[タスクの目的]: 「Task: Click the share page icon」を含む行から記録の最後の行まで(両端を含む)を、番号付きリストにしてください。空行は除き、画像は答えに含めないでください。

[データ]:
⁂

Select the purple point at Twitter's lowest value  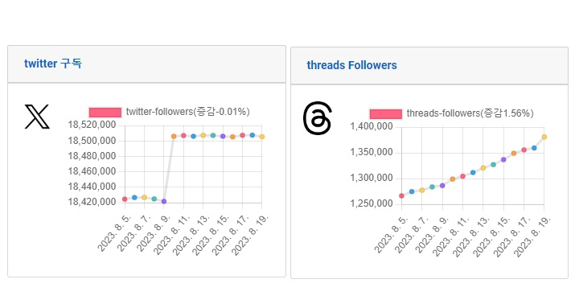coord(164,201)
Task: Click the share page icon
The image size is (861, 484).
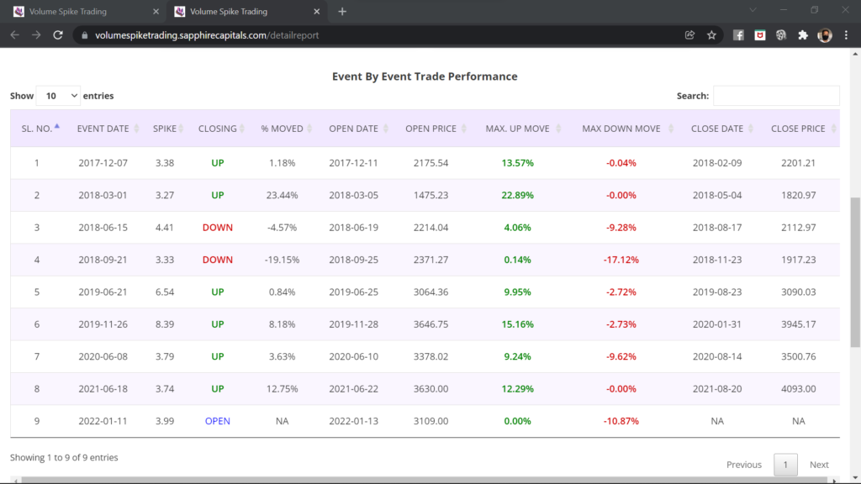Action: 689,35
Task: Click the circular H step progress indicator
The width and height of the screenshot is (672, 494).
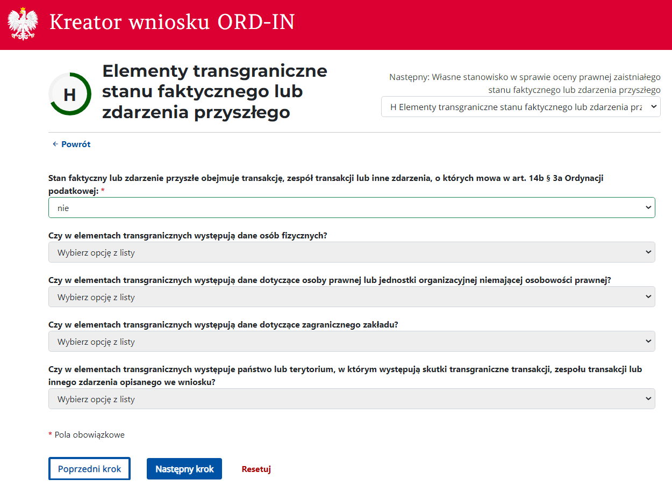Action: pos(70,95)
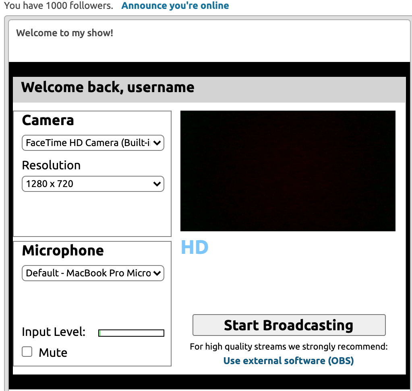Click the chevron arrow on the microphone selector

click(157, 273)
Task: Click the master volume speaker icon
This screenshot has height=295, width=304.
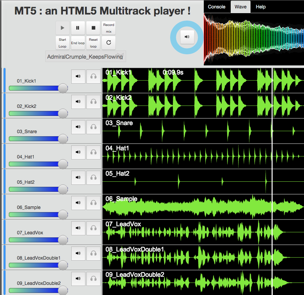Action: [x=187, y=37]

⁂

[出力結果]:
1. Task: Click the share page icon
2. The image size is (861, 484).
3. Action: 689,35
4. Task: Click the circular H step progress indicator
5. The width and height of the screenshot is (672, 494).
6. Action: pos(70,95)
7. Click the chevron arrow on the microphone selector
8. click(157, 273)
9. Task: Click the master volume speaker icon
10. This screenshot has height=295, width=304.
11. Action: [x=187, y=37]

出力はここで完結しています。